Robert Benzie covered the story from Queen’s Park for the National Post. “I think the Post’s coverage provided context, as much context as we can,” he says. Along with a couple of other reporters, Benzie briefly mentioned the fact that other provinces fund private schools. But the fact that studies suggest those schools are more successful at teaching tolerance than publicly funded ones was downplayed; statistics that indicate Alberta, home of the Canadian charter school, has only a four percent enrollment rate in independent schools were ignored. The story would have been helped along if it was looked at from a national perspective.
So while education is a provincial responsibility, it has a national context. “You can connect the dots,” says Lewington. “There are overriding themes like access and accountability. Provinces are just attacking issues with different solutions.” While Lewington took that approach at the Globe (she tackled issues like the quality of university education across Canada and how Ontario’s cuts to education jeopardized the federal government’s plans for a national curriculum and testing process), she was an exception.
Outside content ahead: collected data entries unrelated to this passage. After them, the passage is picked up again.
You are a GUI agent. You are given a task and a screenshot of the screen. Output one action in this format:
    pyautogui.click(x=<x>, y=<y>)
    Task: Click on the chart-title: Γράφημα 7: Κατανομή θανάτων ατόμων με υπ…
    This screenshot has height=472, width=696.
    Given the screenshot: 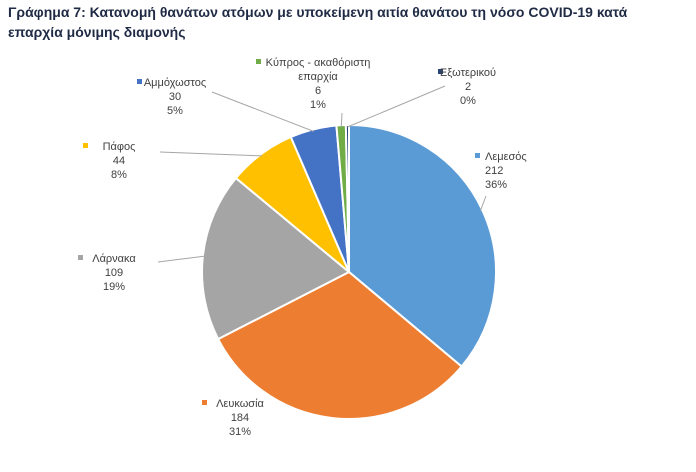 What is the action you would take?
    pyautogui.click(x=348, y=22)
    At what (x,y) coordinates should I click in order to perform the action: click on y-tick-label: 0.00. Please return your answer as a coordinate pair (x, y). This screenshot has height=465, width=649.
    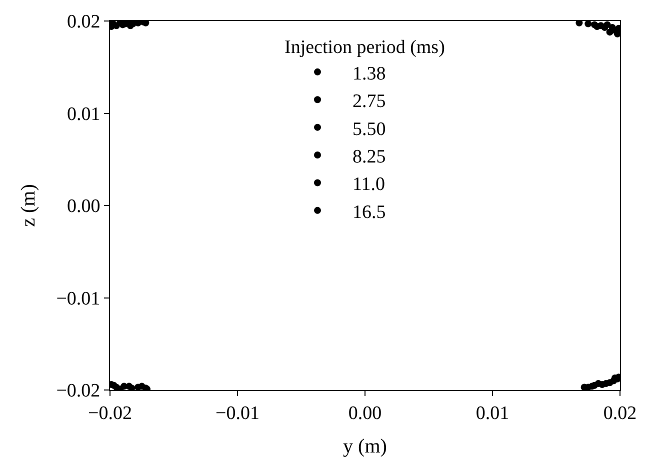
    Looking at the image, I should click on (83, 207).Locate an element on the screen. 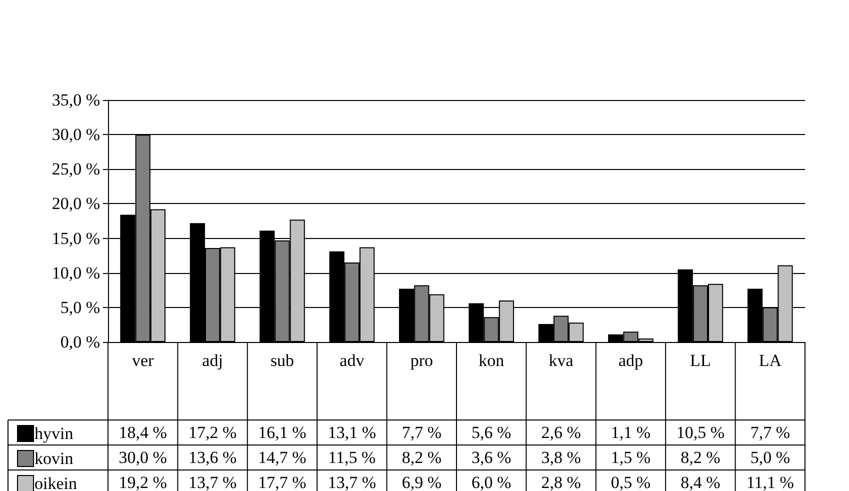 The height and width of the screenshot is (491, 849). data-label: 1,1 % is located at coordinates (630, 432).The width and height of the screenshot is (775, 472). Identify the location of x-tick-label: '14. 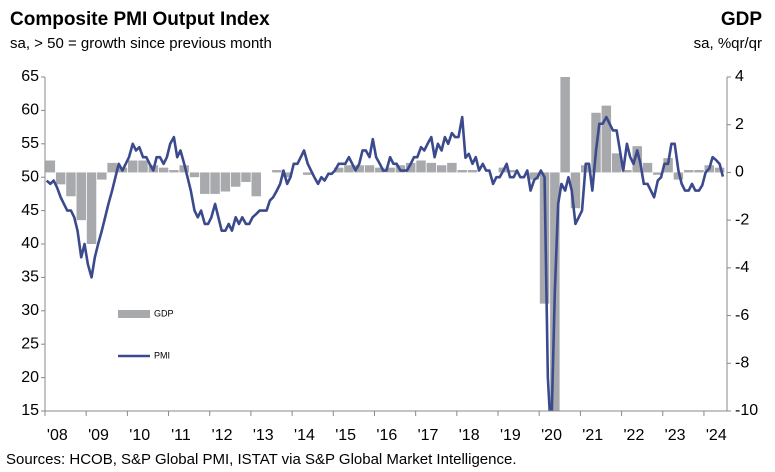
(304, 436).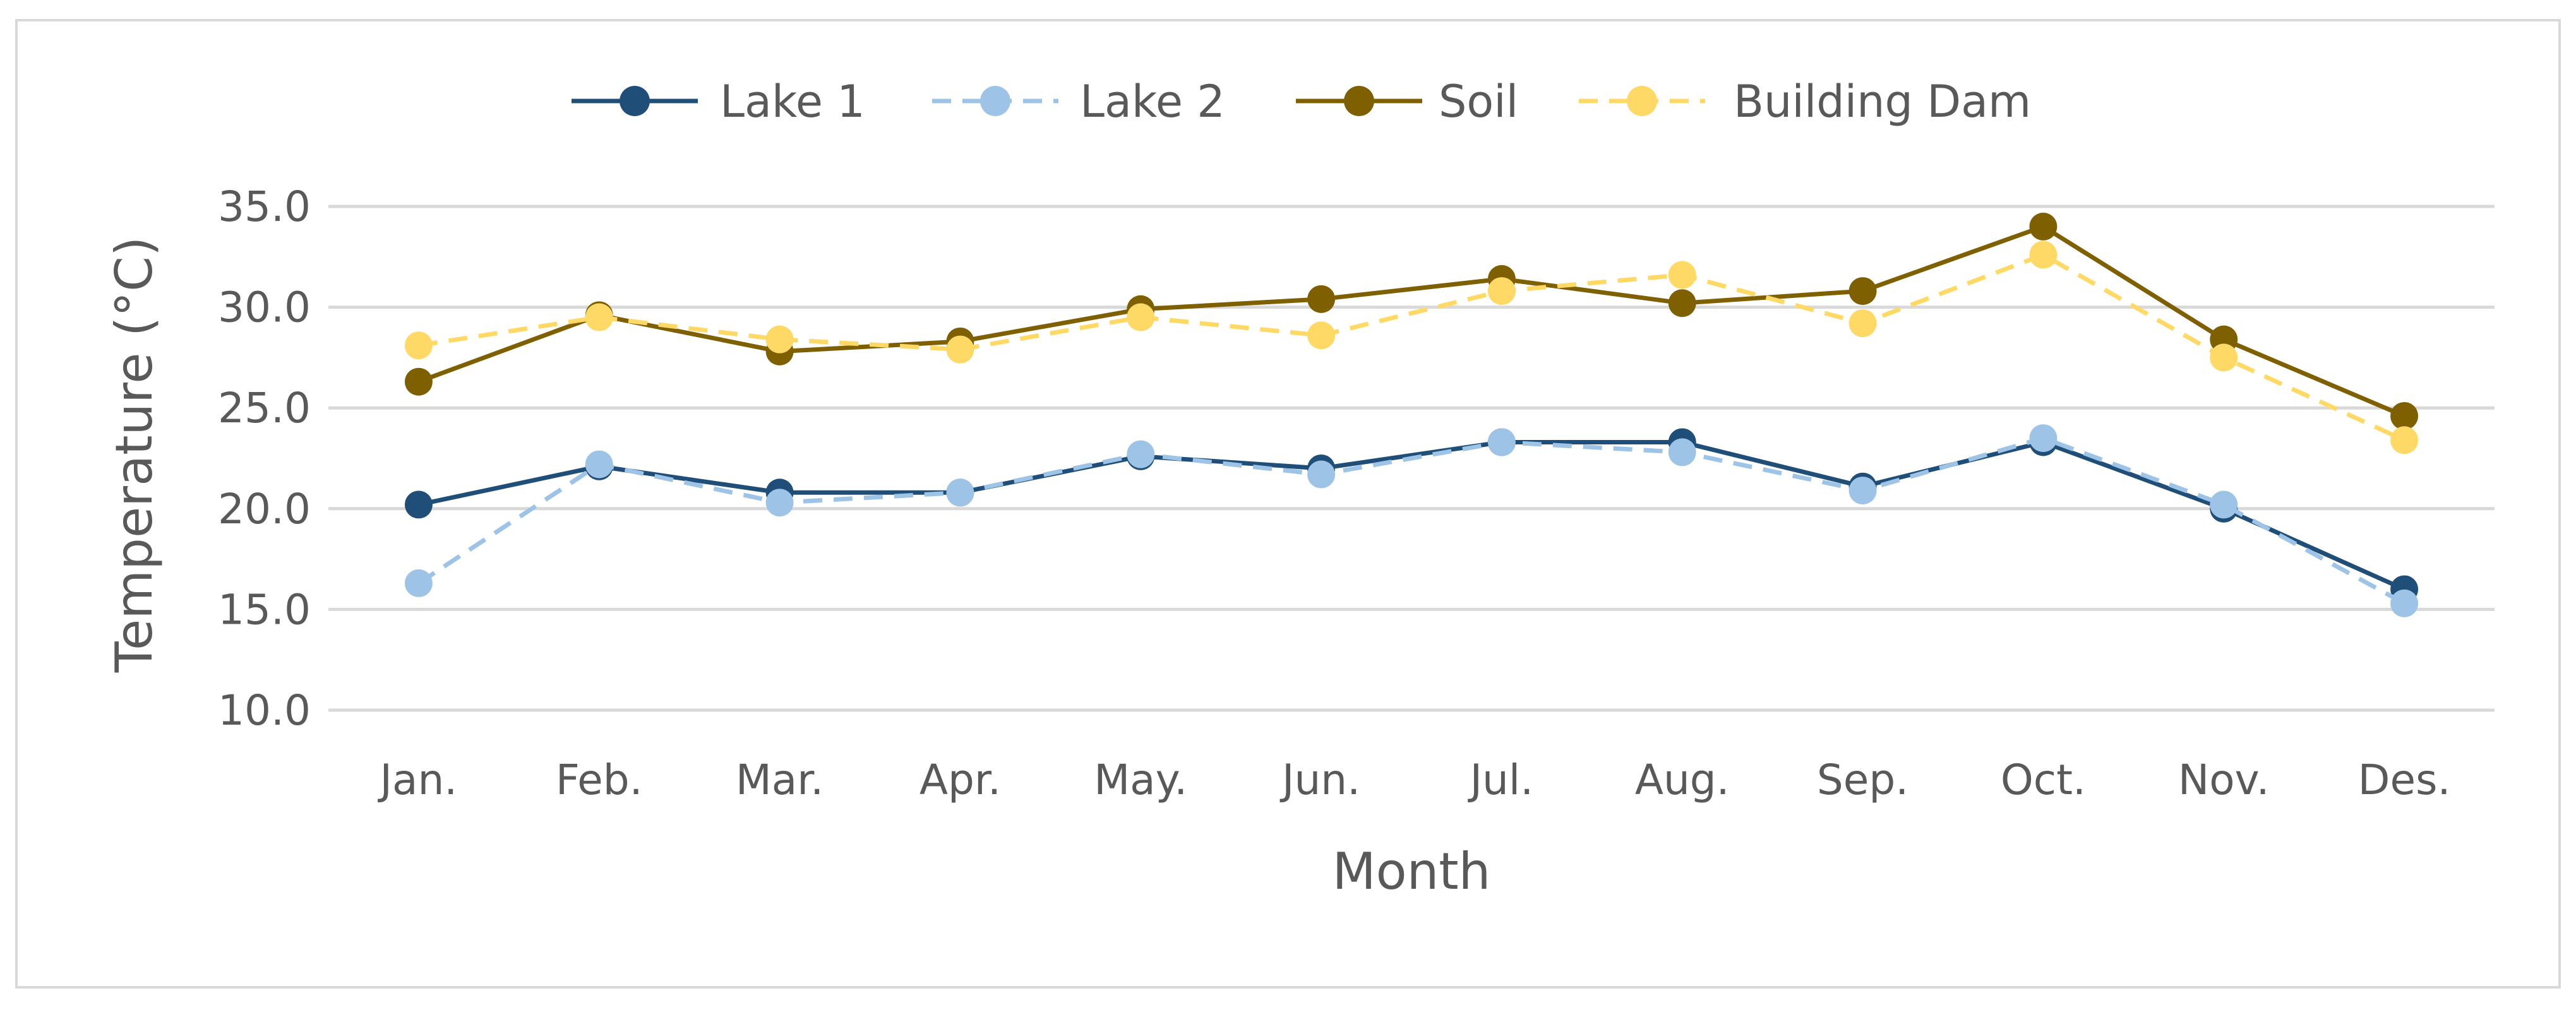 The width and height of the screenshot is (2576, 1010). What do you see at coordinates (264, 458) in the screenshot?
I see `y-axis-ticks: 10.0 15.0 20.0 25.0 30.0 35.0` at bounding box center [264, 458]. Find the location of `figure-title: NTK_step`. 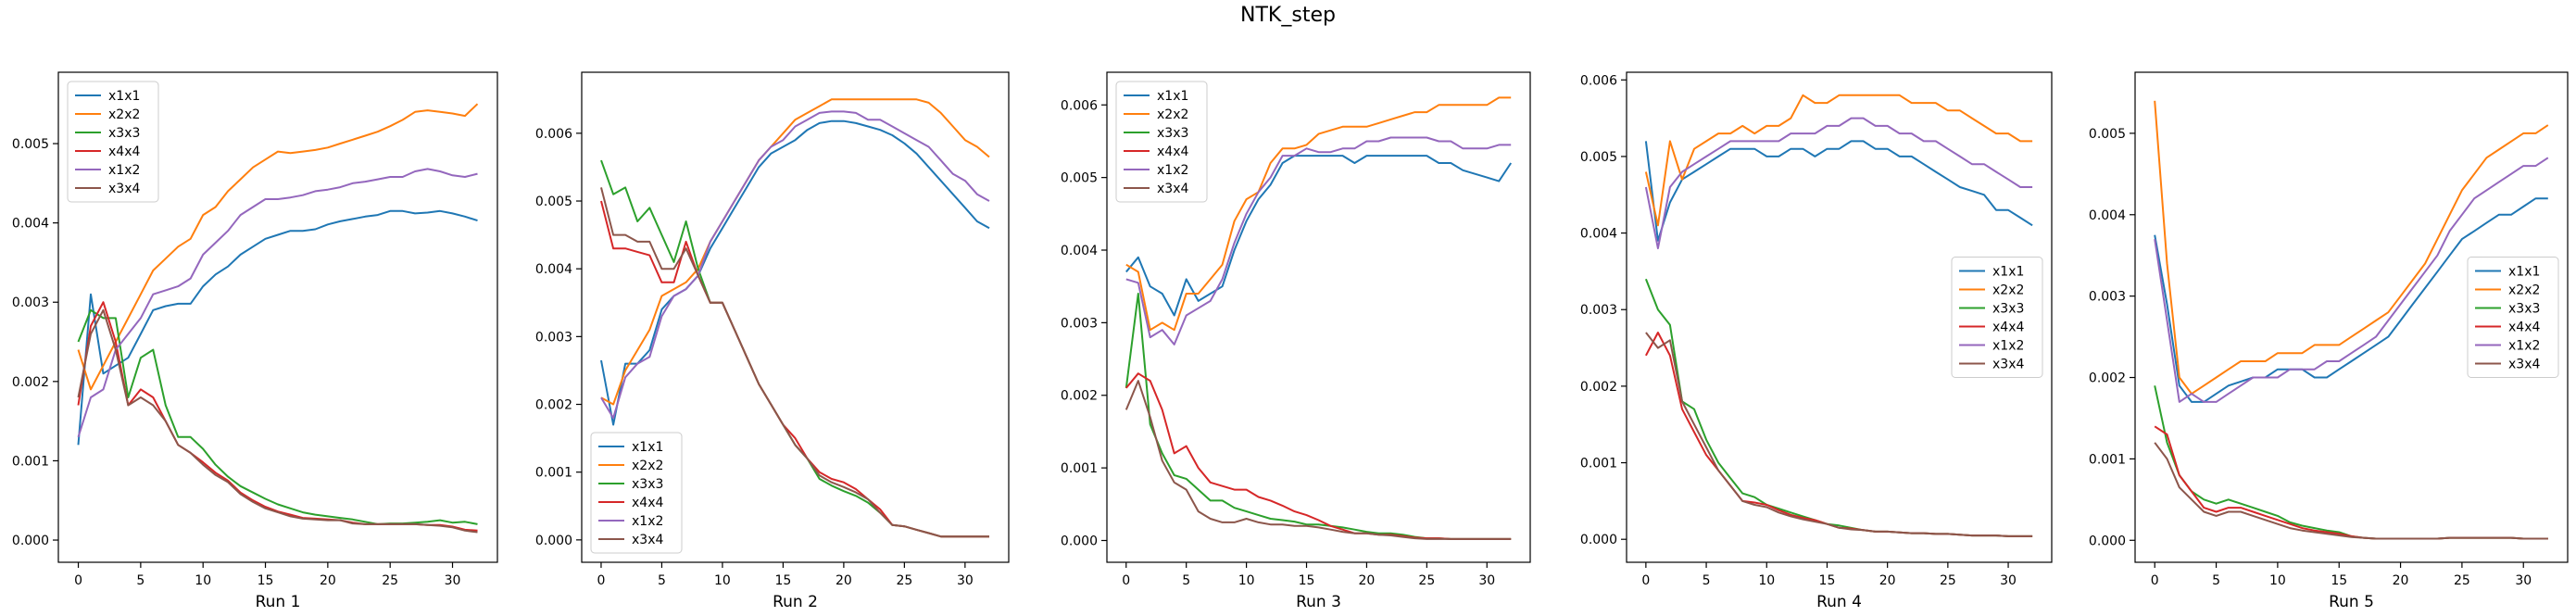

figure-title: NTK_step is located at coordinates (1288, 16). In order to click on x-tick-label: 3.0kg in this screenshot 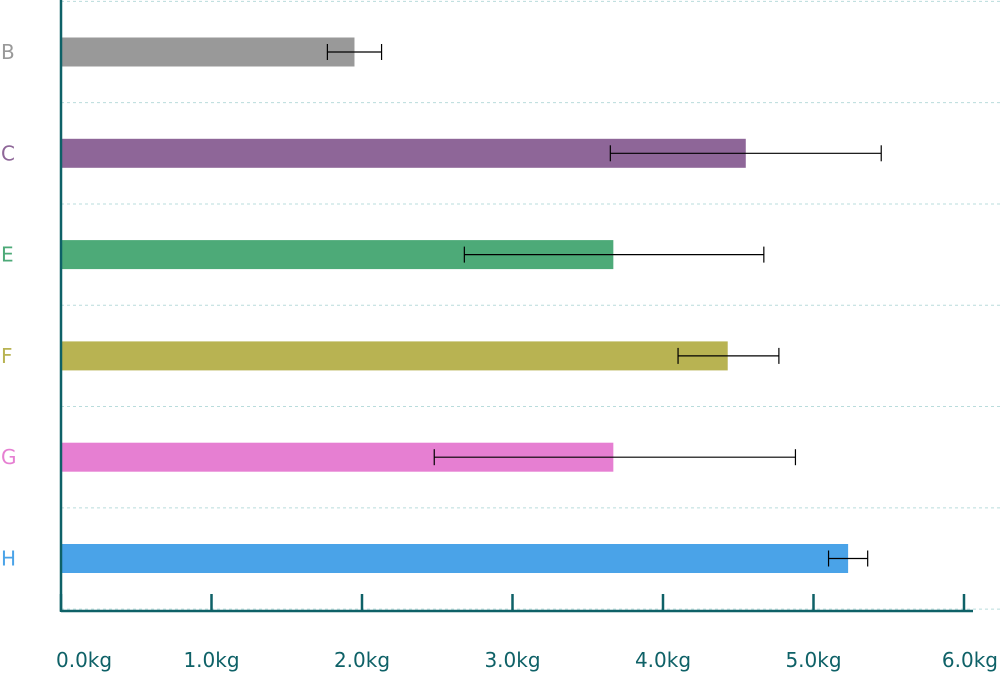, I will do `click(512, 660)`.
Wili Liberman saw the need for a national education media source and, in 1993, started Teach, a trade publication that appears five times a year, has a circulation of about 22,000, and a readership between 90,000 and 100,000. Teach reporters have looked critically at the idea of ranking schools and have evaluated nontraditional teaching methods, such as online classes. The magazine’s six staff members, along with a number of freelance writers (including teachers), use educators as primary resources, providing an inside view of the education system the newspapers tend to miss. It is this inside view, Liberman believes, that will allow people to see the good things that are happening in education. “There is a lack of information being conveyed in Canadian papers,” he says.
He cites the media’s tireless bashing of the Toronto District School Board and seeming indifference to the effects of poverty, family instability, and non-English-speaking households on standardized test scores as examples of important issues not being properly reported. Liberman, who spent six years on his local parents’ council and has two kids in public high school, also worries about a lack of passion about education. “Editors don’t think the impact of education reform is newsworthy, which is why strikes and shootings get the front page,” he says.
Julie Smyth shares his passion. Back at Roden Public School Junior, the Roots session is ending, Michelle has gone home, and the young students are settling into their seats to hear the next chapter in Harry Potter and the Philosopher’s Stone. Smyth has to hurry back to the office, but as we make our way down the sidewalk she reflects on the kind of story she wants to write. Her pace is quick and anxious, but her voice is calm and confident. She doesn’t know what she’s going to write, but she knows it won’t be a fluff piece. “This is part of a bigger trend, this program and the research on it, as little as there is right now,” she tells me as she digs impatiently through her purse for her car keys. “I want this to teach parents whether or not character education is viable by offering a broader perspective in context.” Good thing, too, because that’s what education journalism needs: more teaching, less show-and-tell.